**Material provided:**
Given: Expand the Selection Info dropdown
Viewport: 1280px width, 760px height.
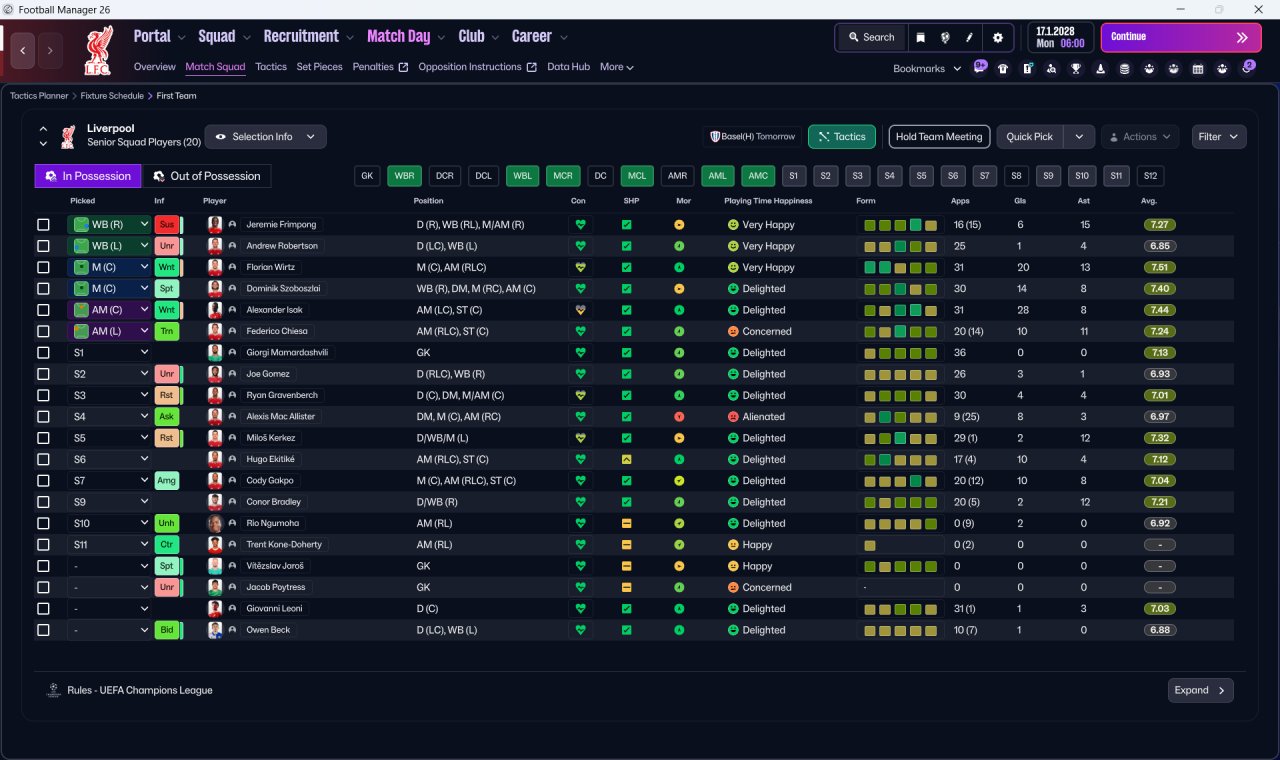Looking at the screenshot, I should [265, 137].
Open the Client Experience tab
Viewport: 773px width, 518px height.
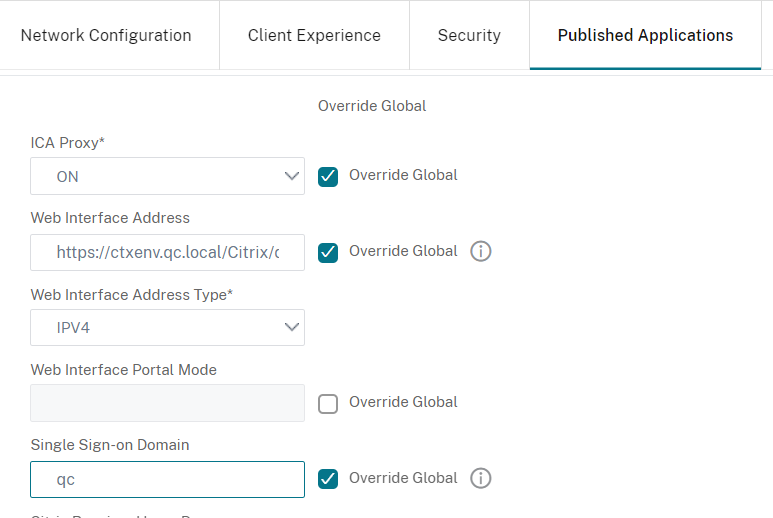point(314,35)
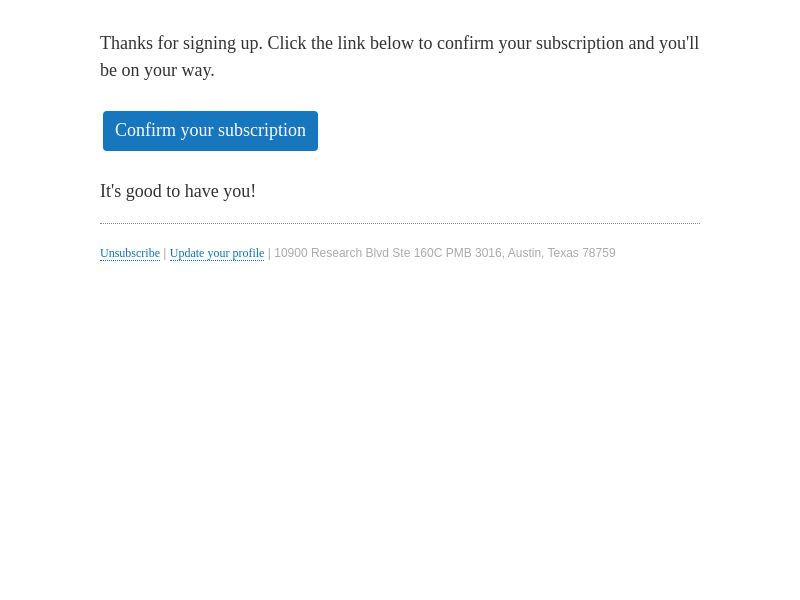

**Task statement:**
Present all of the data above as a JSON list of strings, one string per line, skipping blank lines. Leave the pictures out.

**Exercise solution:**
[
  "Given: Expand the Selection Info dropdown",
  "Viewport: 1280px width, 760px height.",
  "Looking at the screenshot, I should [265, 137].",
  "Open the Client Experience tab",
  "Viewport: 773px width, 518px height.",
  "point(314,35)"
]